I'll be honest with you up front: there's a thermostat in the cabin. It's a mini-split, it works beautifully, and you are completely welcome to use it. But it isn't the reason I'm writing this. The reason is the little wood stove sitting a few feet away from it — and why I hope you'll choose that instead.
A safety net, not the main event
We're not purists about your comfort. Tennessee weather turns on you, the temperature drops after dark, and not everybody is going to want to get up and tend a fire at two in the morning. That's completely fine. The mini-split is there for exactly that — heat or AC, one button, whenever you want it. We'd never make your comfort a test of character.
So think of it as a safety net. It's there if you need it, and there's no shame in needing it. We just hope you don't reach for it first.
A thermostat is honest about one thing — temperature — and silent about everything else.
Because here's what the mini-split can't do. It gives you a warm room and asks nothing of you, and in exchange it removes you completely from how the warmth happens. You don't notice the cold come on. You don't do anything about it.

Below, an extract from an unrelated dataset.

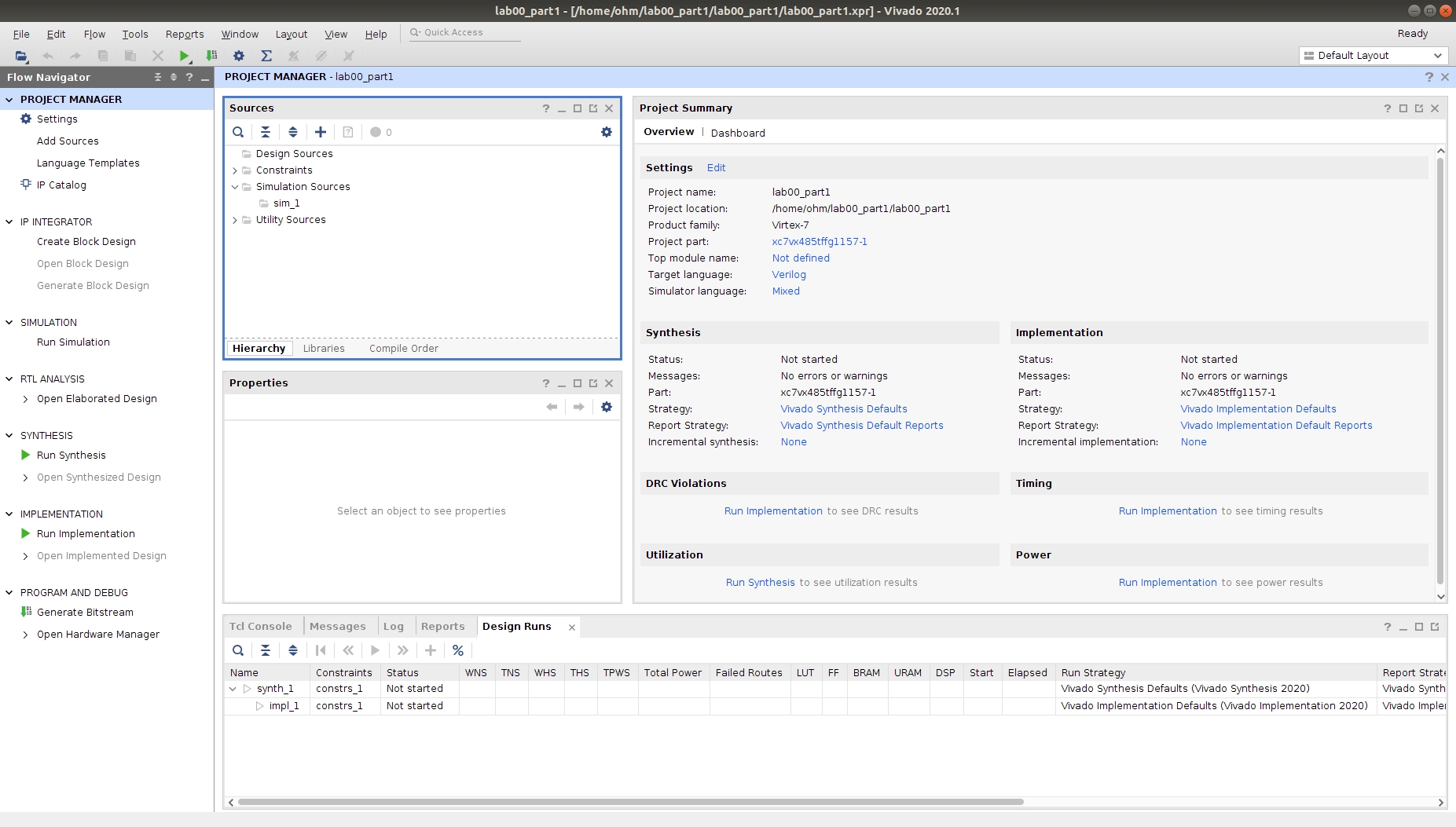Image resolution: width=1456 pixels, height=827 pixels.
Task: Click the Generate Bitstream icon in the main toolbar
Action: [211, 56]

You're a thermostat's customer, not a participant. Most of modern life is built that way now, and mostly that's good — I don't want to chop wood to send an email. But a few days a year, the friction is the point.
Why we put in a real one
A few feet from that thermostat is a tiny cast-iron wood stove — specifically the Dwarf, from our friends at Tiny Wood Stove. It's a real, working stove built for small spaces, and we chose it on purpose. You build the fire, you mind it, and if you ignore it for two hours it lets you know.

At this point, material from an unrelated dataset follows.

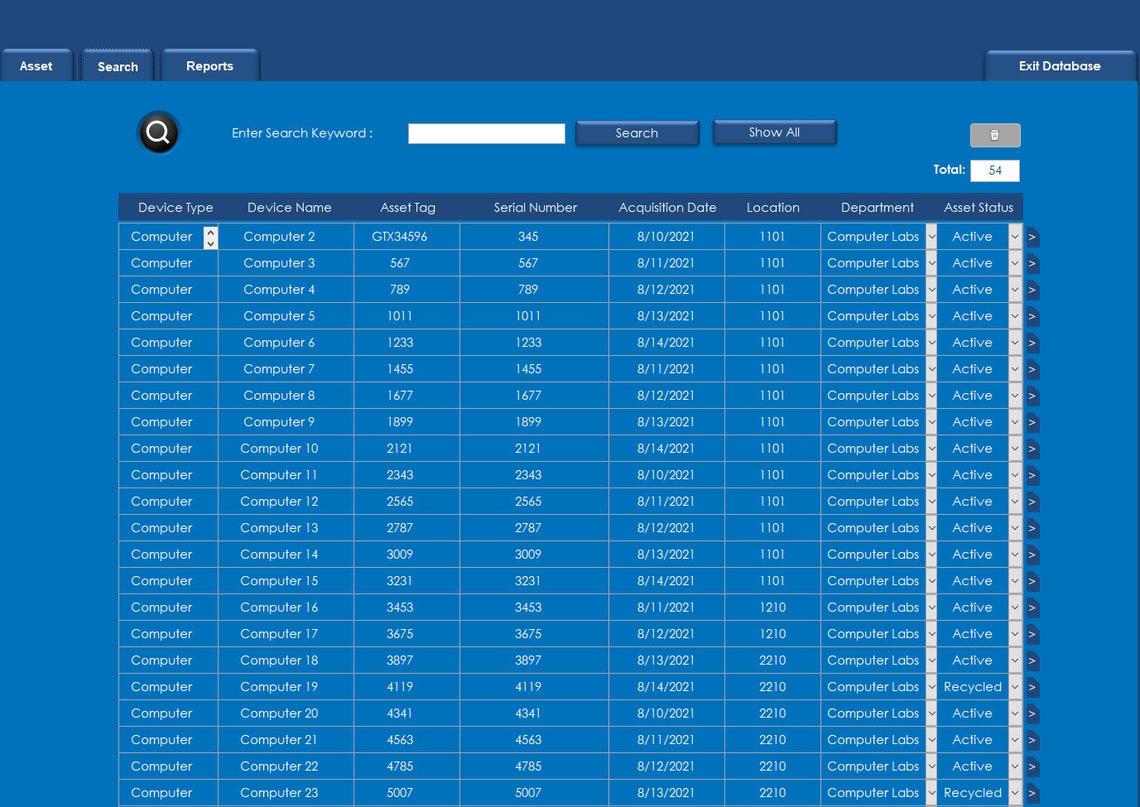
Task: Switch to the Reports tab
Action: [x=209, y=65]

That's not an oversight we forgot to fix. It's the most deliberate thing in the cabin. Here's what happens when the heat is something you tend instead of something you set: you become aware of the temperature of the room, which means you become aware of the room. You go outside for another armload of wood and notice it's snowing, or that the stars are out, or that it's gone completely silent the way it only does in the country. You sit closer to a fire than you'd ever sit to a vent, because a fire is worth sitting close to. You watch it instead of a screen.
If you want the full version
And if you really want the whole experience, you can split your own. We've set up a wood splitter with a safety mat so you can do it properly and safely — no guesswork, no hauling an axe around in the dark. There's something about making your own heat from a log you split yourself that a thermostat will never be able to give you. It sounds like a chore until you've done it once on a cold afternoon with nowhere else to be. Then it's the best part of the trip.
That's the whole idea behind Big South Glamping: we want someone to stop scrolling and feel the quiet. A fire you tend — wood you split — is just the most literal version of that. It refuses to let you forget you're here.
So no, we didn't skip the thermostat. It's right there on the wall if you need it. We just hope the stove wins. Come find out which kind of guest you are.
Then leave your phone in the other room.